Advent Calendar 21: That Is Bad, And You Should Feel Bad

Not all games are classics. Last week I covered some games (E.T., Superman 64, Duke Nukem Forever) that simply couldn't surmount the enormous gap between expectations and reality. But what about games that took a swing at expectations that were low or non-existent, and somehow still missed? Games that no one asked for, which could easily have remained unpublished forever, but somehow still escaped the facility to waste the public's disposable income?

Stuart Ashen, better known as "ashens" or "the guy with the manky brown sofa", has a particular love of these things, mostly from the UK 8-bit micro scene, and in addition to running his YouTube channel, gleefully makes the rounds of auditoriums and lecture halls to tell people all about them live.

This also exists in the form of a pair of books, Terrible Old Games You've Probably Never Heard Of and Attack Of The Flickering Skeletons, which I dearly want but don't dare buy because I have nowhere left to put them.

Sometimes, someone takes a good game and converts it into something awful by accident. Matt McMuscles covers a lot of these on his series Wha Happun?, but a particularly notable mention is the Silent Hill HD Collection (which combined a trio of great games into a complete clusterfuck for what was supposed to be an upgraded re-release). Konami had a history of slapping together ports of questionable quality of their Playstation games for PC, but the HD Collection was supposed to be a serious reissue of classic hits for collectors. Oops. 

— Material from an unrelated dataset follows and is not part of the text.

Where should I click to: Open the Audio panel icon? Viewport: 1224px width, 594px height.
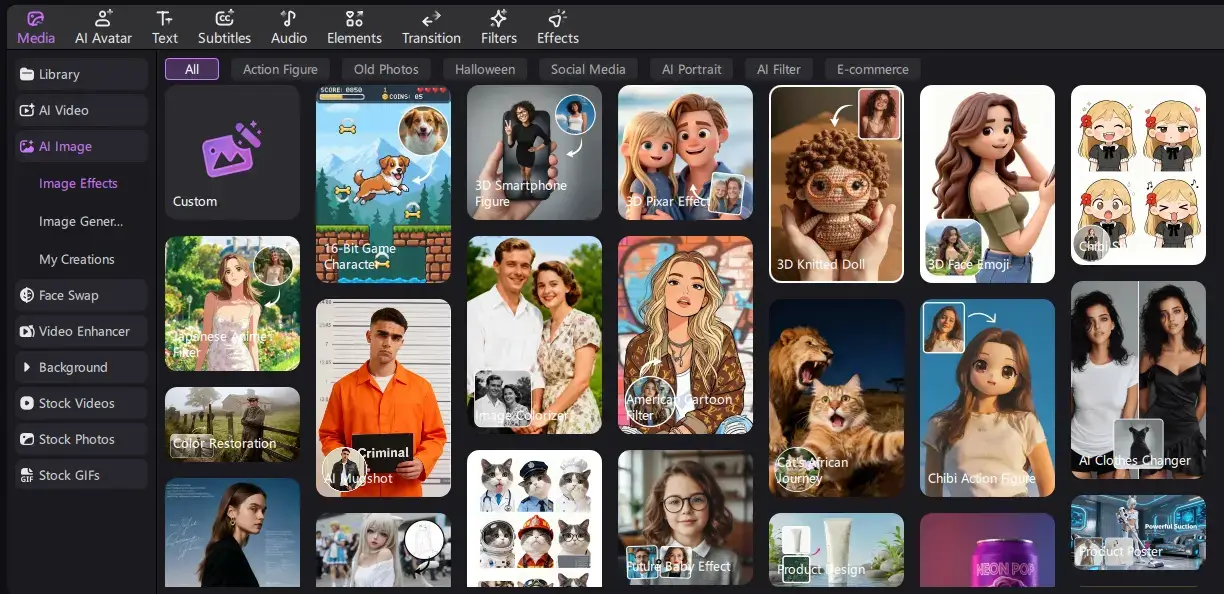pyautogui.click(x=288, y=18)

There are also cases where the game is made worse on purpose. The trailer for Watch Dogs at E3 2012 was absolutely stunning, full of cinematic, moody lighting and environmental effects. The final release was... not. Rumor had it at the time that the PC version had its graphics forcibly downgraded to better match the capacity of the console ports, so as not to embarrass the fuck out of Sony. Which is bolstered pretty well by the fact that modders reinstated all the cool stuff on PC almost immediately, on perfectly ordinary PC hardware available to normal people.